### [Required work]
Write out each entry below exactly. Do not include the images.

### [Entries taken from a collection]

==============================

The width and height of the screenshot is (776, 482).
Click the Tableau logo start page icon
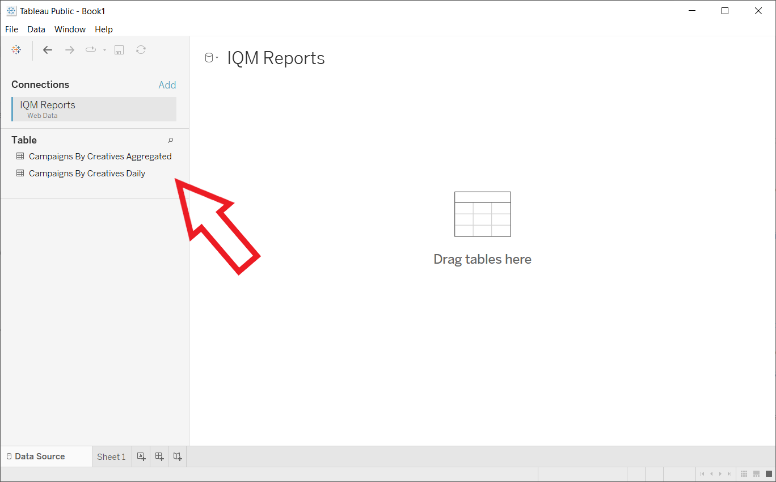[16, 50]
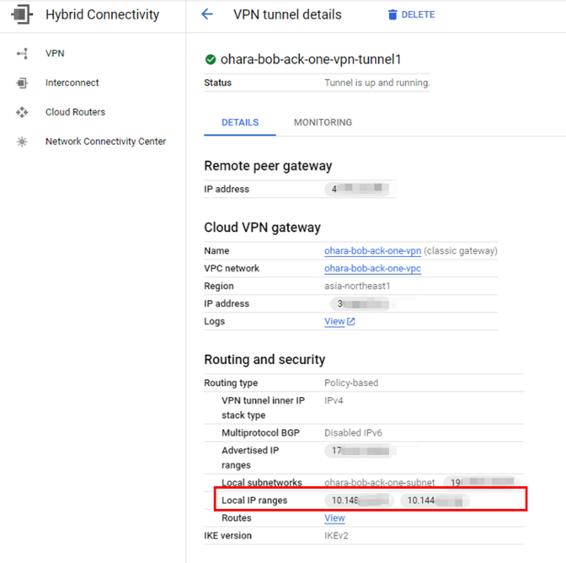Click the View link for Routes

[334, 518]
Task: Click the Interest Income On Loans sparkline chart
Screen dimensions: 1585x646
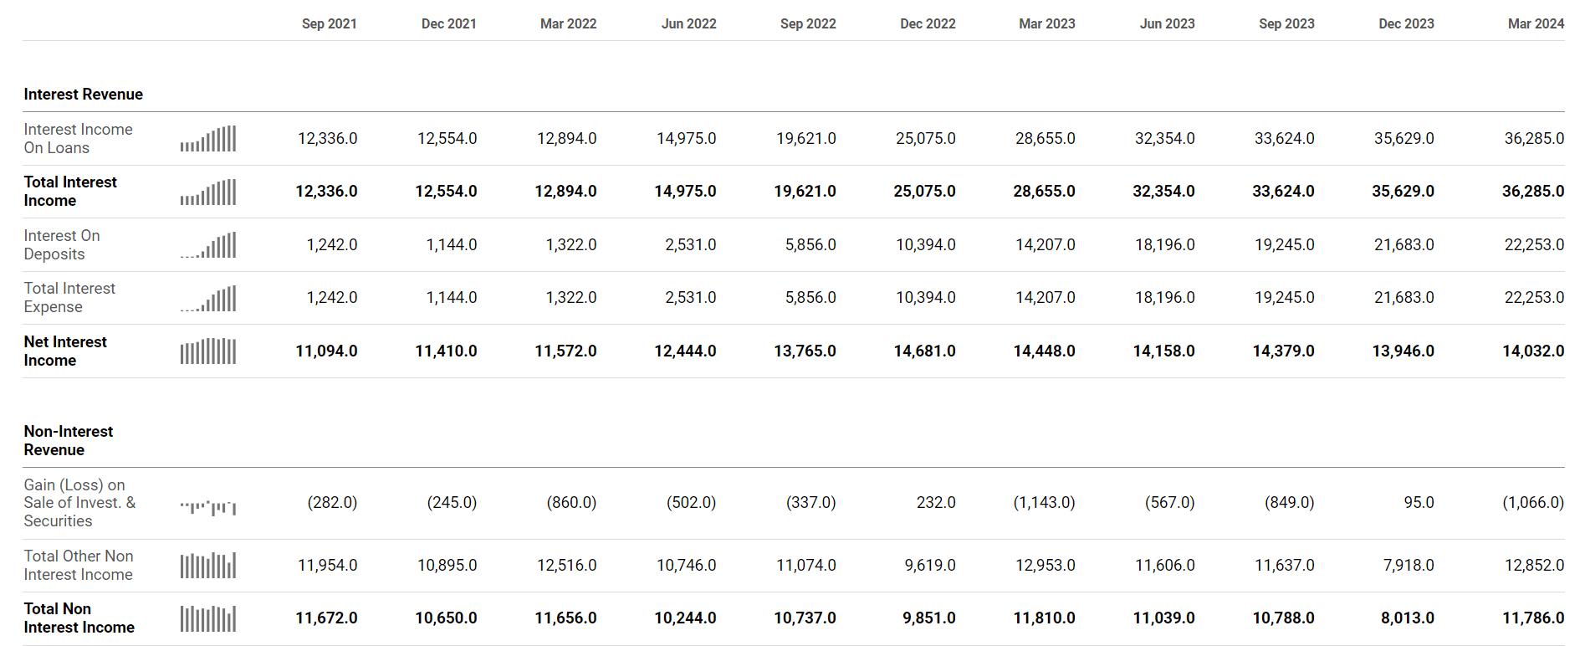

==============================

### [Task response]
The width and height of the screenshot is (776, 482).
Click the Tableau logo start page icon
[16, 50]
Click the View link for Routes

[334, 518]
Task: Click the Interest Income On Loans sparkline chart
Screen dimensions: 1585x646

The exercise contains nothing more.